When she had started writing her new album in earnest in early 2009, Adele was still in her "first real relationship", with an older man, her passion for whom had caused her so much emotional turmoil the previous summer, and was at least partly responsible for her cancelled US tour.

"He made me an adult. He put me on the road that I'm travelling on," was how Adele later summarised their relationship. According to what she told Rolling Stone in 2011, they were together for something over a year, sharing Adele's flat in London when she was in town, before it all started to fall apart. "It just stopped being fun..."

***

Studio sessions with various producers over the preceding months had yielded little that Adele was happy with; not surprising given that she was in the throes of relationship problems that were looking terminal. Then, the day after the definitive break-up, she went into the studio with songwriter and producer Paul Epworth, who had worked with the likes of Kate Nash, Primal Scream, Florence and the Machine, and, most recently, Jack Peñate, with whom he had co-written and recorded Peñate's second album, Everything is New.

When Jonathan Dickins [Adele's manager] had first suggested that Adele work with Epworth too, her initial reaction – thinking of his overwhelmingly indie credentials – had been: "Well, this ain't going to work. But I thought I'd go and get a bit drunk with him, and so we went to the pub." Luckily they hit it off, and Adele changed her mind.

Another songwriter might have looked at the state Adele was in, and sent her back under the duvet with her box of Kleenex. But Epworth could see that she was fired up in a way that might produce something rather interesting. [She said:] "I never get angry, but I was ready to murder. I went in crying and stuff, and said: 'Let's write a ballad.'" And he was like: 'Absolutely not! I want to write a fierce tune.'"
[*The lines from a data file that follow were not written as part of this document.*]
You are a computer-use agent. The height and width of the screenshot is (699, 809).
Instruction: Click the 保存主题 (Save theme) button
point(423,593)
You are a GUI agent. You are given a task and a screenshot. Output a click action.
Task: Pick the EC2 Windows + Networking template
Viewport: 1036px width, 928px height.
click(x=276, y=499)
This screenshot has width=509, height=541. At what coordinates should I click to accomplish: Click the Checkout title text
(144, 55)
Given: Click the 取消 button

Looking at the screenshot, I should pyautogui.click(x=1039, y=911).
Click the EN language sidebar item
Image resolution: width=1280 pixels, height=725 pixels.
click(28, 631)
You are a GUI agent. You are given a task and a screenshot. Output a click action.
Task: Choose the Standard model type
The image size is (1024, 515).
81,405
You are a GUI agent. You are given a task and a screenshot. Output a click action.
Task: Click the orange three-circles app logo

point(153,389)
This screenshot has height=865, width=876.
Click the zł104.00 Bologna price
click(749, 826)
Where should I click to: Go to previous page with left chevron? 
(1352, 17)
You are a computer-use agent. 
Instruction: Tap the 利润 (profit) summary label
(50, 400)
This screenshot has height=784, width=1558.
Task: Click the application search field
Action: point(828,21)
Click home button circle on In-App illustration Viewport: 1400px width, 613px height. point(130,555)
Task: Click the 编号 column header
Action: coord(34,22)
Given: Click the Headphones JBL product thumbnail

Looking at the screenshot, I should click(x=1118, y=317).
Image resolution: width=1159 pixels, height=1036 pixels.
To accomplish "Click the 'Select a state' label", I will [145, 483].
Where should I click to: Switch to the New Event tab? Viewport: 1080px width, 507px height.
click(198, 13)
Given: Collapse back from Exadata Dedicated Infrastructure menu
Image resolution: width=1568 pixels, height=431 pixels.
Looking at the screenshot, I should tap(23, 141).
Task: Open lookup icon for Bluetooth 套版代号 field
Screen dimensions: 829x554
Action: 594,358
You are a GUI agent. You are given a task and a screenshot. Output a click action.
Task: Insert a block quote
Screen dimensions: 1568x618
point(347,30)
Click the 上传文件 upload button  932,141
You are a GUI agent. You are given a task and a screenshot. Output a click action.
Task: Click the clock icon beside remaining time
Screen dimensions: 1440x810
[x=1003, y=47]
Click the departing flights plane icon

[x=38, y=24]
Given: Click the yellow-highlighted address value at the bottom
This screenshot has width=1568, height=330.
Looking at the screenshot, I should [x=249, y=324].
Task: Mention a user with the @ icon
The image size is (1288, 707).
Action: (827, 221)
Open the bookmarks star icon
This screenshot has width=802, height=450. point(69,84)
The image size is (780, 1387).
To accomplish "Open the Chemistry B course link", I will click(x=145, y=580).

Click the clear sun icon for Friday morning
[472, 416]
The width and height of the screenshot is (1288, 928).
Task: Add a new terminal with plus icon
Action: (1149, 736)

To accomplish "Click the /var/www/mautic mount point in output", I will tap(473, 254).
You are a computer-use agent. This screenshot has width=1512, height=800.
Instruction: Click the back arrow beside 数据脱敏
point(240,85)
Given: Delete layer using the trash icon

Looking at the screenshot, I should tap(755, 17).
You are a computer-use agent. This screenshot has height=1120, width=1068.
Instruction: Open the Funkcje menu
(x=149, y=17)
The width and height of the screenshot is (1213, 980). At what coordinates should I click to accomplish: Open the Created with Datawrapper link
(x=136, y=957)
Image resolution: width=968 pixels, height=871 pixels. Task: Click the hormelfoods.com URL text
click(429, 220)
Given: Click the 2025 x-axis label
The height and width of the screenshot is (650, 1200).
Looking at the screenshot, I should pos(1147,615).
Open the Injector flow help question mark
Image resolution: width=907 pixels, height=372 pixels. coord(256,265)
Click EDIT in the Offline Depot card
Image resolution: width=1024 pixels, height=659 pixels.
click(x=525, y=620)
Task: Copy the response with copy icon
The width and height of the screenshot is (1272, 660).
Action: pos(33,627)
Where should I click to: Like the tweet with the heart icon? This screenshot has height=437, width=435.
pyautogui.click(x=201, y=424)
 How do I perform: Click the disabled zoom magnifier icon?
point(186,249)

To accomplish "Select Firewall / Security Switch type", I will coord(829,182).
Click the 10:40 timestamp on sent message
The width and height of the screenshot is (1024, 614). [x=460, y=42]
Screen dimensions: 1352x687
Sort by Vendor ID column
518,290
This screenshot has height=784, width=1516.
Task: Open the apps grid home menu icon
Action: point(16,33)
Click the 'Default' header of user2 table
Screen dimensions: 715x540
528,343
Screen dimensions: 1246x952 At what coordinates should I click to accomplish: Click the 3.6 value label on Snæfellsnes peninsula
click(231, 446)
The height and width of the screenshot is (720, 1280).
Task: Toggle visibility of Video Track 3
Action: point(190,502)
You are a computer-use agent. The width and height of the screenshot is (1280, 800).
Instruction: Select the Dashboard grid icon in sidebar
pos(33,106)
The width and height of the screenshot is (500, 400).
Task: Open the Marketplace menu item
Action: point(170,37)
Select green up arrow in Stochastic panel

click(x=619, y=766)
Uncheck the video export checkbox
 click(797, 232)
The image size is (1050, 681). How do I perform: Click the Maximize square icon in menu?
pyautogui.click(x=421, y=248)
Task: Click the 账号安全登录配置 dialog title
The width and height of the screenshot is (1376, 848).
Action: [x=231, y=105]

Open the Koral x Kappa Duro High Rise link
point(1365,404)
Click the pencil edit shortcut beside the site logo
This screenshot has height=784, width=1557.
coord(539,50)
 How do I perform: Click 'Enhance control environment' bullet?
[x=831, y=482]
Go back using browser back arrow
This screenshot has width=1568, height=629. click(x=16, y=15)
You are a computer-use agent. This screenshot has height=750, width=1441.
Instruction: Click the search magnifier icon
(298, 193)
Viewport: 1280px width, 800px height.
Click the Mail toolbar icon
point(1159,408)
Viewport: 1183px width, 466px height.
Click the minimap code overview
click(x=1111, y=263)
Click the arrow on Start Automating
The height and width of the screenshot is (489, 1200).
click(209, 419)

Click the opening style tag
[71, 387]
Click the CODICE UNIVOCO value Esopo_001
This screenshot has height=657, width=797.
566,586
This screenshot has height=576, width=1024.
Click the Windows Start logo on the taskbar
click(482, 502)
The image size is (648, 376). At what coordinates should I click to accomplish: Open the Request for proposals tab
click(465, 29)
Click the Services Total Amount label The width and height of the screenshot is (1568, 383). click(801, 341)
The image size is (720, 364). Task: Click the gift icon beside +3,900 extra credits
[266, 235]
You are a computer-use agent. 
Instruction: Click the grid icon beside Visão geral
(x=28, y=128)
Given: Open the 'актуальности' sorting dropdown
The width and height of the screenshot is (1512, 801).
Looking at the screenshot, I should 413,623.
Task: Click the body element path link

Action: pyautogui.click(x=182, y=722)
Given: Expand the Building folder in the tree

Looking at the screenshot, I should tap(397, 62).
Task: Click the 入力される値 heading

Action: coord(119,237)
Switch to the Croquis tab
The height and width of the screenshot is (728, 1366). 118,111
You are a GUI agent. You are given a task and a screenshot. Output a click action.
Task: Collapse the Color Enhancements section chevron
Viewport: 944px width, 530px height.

Epworth exhorted Adele to, "be a bitch about it". [She continued:] "When I'm about to get angry in my heart, I can really feel my blood flowing around my body... And I kept going: 'Feel my heartbeat Paul!' And the beat of the song was my heartbeat... It just built and built." And so "Rolling In The Deep" was born.

She was obviously quite fragile and very open about what had happened. But she had fire in her belly," was how Epworth later recalled the emotionally charged day-and-a-bit it took to record the track. Adele had intended it to be just a demo, but she quickly came to realise she would struggle to recapture the "heat of the moment" emotion of that first recording. So the demo became the final track; and later one of her biggest hits worldwide; and then her first US No 1.

Reflecting on the song's origins for her own website, Adele summed up "Rolling in the Deep" as her reaction to, "being told that my life was going to be boring and lonely and rubbish, and that I was a weak person if I didn't stay in the relationship. I was very insulted, and wrote that as a sort of 'fuck you'."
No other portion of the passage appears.